I stumbled onto this link while reading someone's blog. It got me thinking about choices in life and the judgements that we make.

So it starts with Julie at 18 with an 8 day old infant and she's been infected with Aids in San Francisco. The photographer went through 7 years with her till she died. In that 7 years, she had maybe 5 kids, 4 of them were taken from her (if I remember correctly), had a couple of partners who were infected with Aids and were druggies. And the photographer even went on to set her up with her kid who was adopted and was with her in her final days.

Reading the story, it was very easy for me to say, how stupid can one person get? And what? Can't even feed herself and look at the filthy room that she has put herself in with her baby. Look! No wonder her kids were taken from her. Good! She deserved it! And well, that's the life that she has chosen. Poverty, drugs, along with Aids and kids. Why couldn't she bring herself to pull herself out of that hole?
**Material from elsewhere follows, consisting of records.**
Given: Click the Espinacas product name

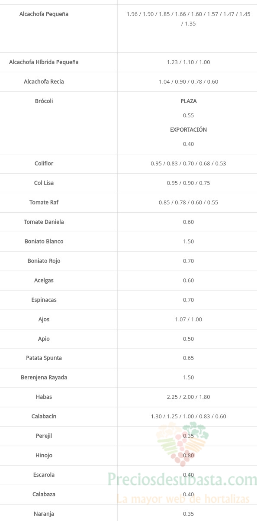Looking at the screenshot, I should point(44,300).
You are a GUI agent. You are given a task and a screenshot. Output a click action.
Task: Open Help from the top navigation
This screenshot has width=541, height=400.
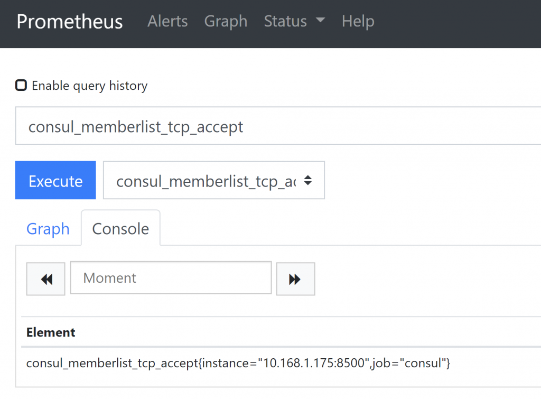pyautogui.click(x=358, y=21)
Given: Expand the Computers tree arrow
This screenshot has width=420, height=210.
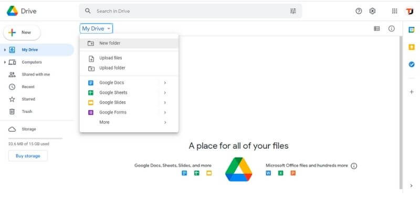Looking at the screenshot, I should [x=5, y=62].
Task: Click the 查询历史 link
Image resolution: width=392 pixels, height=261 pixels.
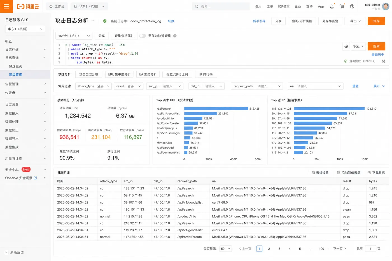Action: (x=378, y=55)
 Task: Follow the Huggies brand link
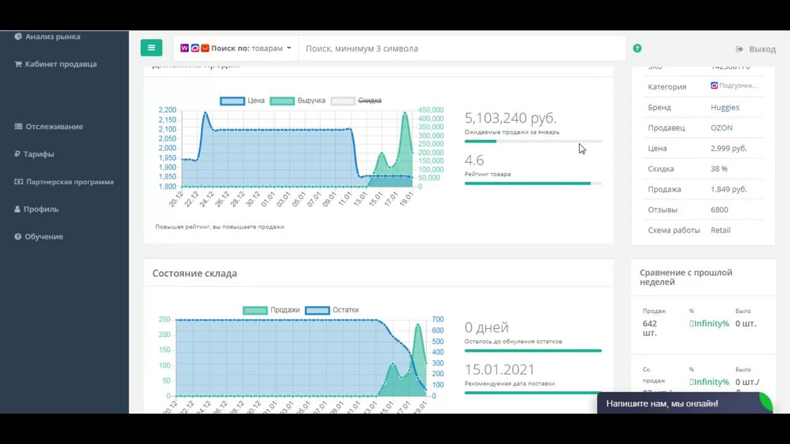(x=725, y=107)
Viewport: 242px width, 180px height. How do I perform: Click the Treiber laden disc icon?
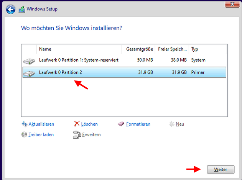coord(25,135)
Yes, I can go on and on and make those judgements on her. But as I read on, I felt sorry for her. She was in such a deep hole that she didn't know how to pull herself out. She knew that she screwed herself over. She did try to get clean but she didn't have the support. And her kids, I feel for her kids. And I feel for her when her kids were taken from her. Plus, look at her childhood. It was awful and no wonder she turned out the way she is. It's hard. I don't deny it.
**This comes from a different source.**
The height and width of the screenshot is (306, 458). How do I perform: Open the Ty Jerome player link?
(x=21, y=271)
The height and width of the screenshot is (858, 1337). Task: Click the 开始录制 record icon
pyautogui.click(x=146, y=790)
Yes, those were my thoughts as well. But at the same time, I wonder, didn't she have choices? We make choices and from the choices we make, there are consequences. And these consequences sometimes bring along results that we like or we hate. In order words, it's a cycle. We also learn from the bad choices or decisions that we make.

I look at my life and am very thankful for people around me who were and are still there when I make bad or not so good decisions. And these are the same people who are there supporting me, waiting to catch me when I fall from the bad or wrong decisions I made. And these very same people never judge me when I make bad or wrong decisions. That's why I love them. Yes, they point and remind me that maybe, not a good choice. I persist and they say, yes, we're here and yes, stuffs up in my face, come, we'll give you a hug.
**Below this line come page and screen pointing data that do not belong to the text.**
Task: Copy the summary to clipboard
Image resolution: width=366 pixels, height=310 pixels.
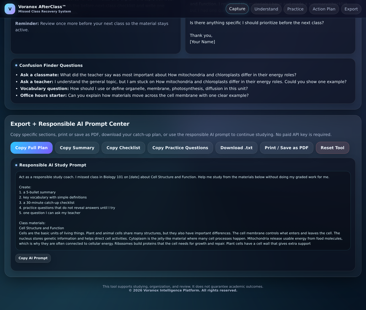Action: [x=77, y=148]
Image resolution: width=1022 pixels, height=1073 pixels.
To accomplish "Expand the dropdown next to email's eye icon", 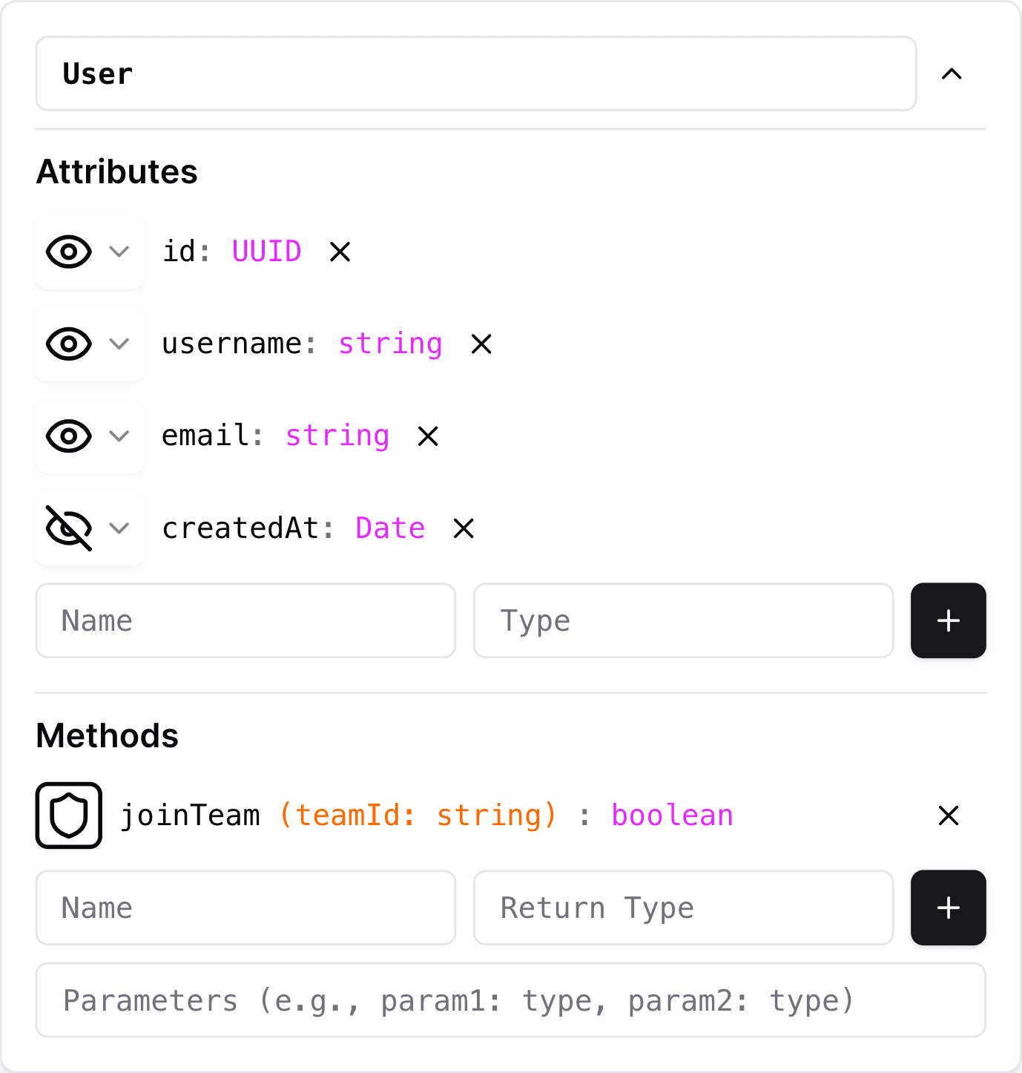I will pyautogui.click(x=119, y=436).
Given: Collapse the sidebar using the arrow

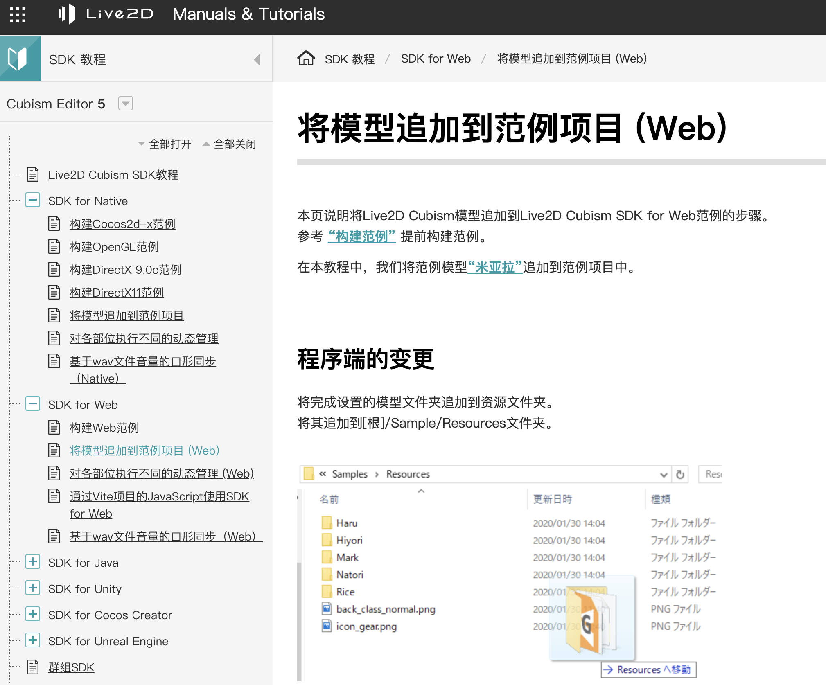Looking at the screenshot, I should [257, 59].
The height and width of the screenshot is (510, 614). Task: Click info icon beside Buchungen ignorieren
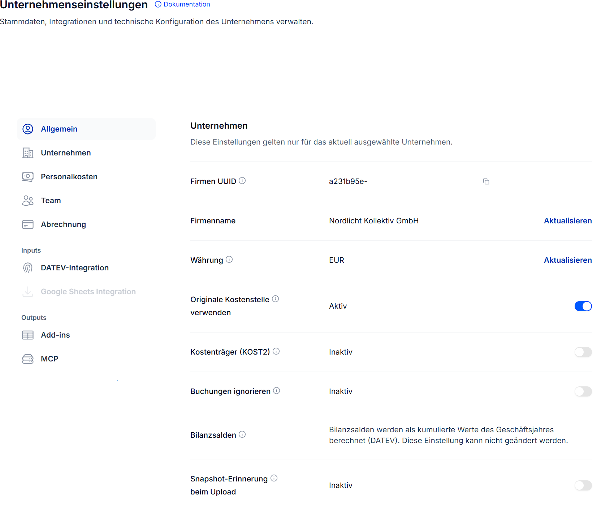[277, 391]
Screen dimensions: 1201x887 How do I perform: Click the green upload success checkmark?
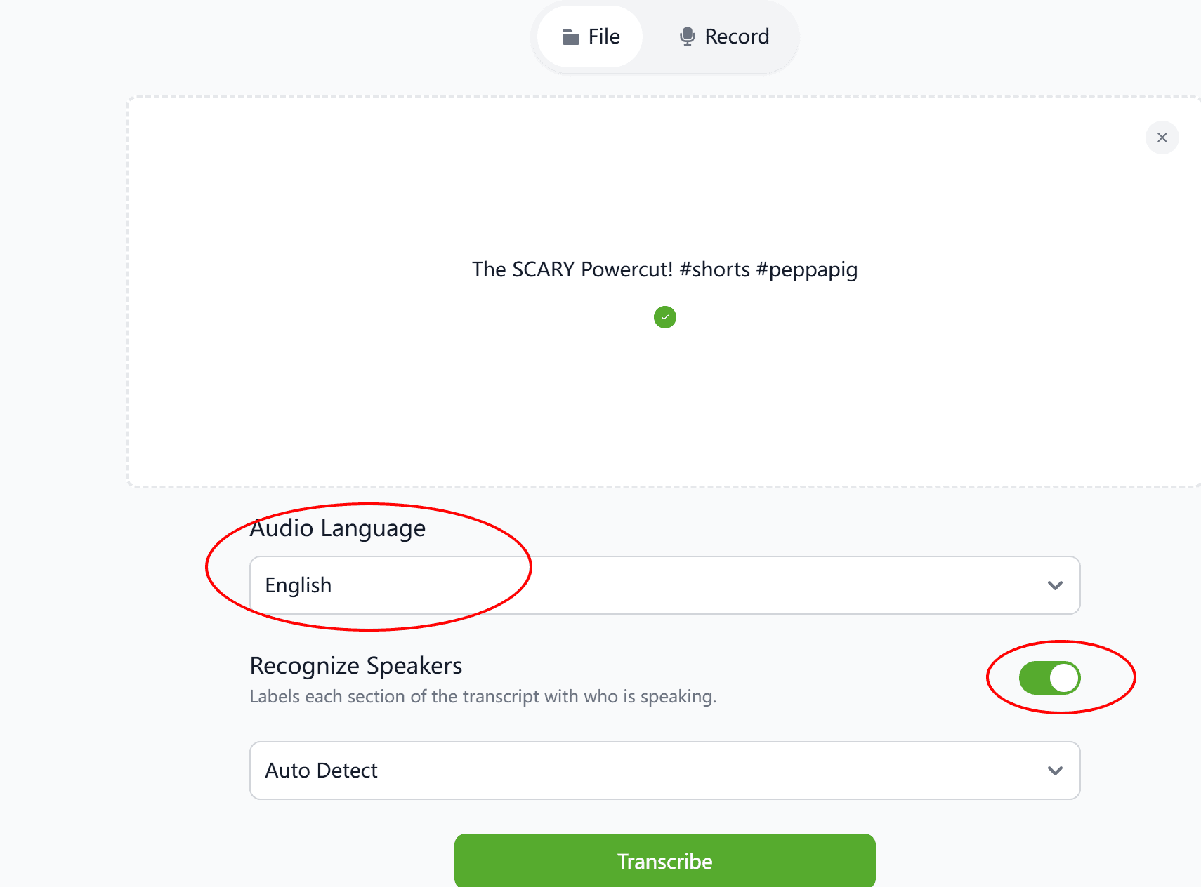point(664,317)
Then I look at Julie's life and I wonder, did she have the same kind of people that I have in my life? Was she lucid enough to realize that it might have not been a good idea to have so many kids? Why didn't she use protection? What was going through her head?

And my final thought, if I had a friend like Julie, would I reach out to her? Truth be told, I don't know. And I do not like that my answer is, I don't know.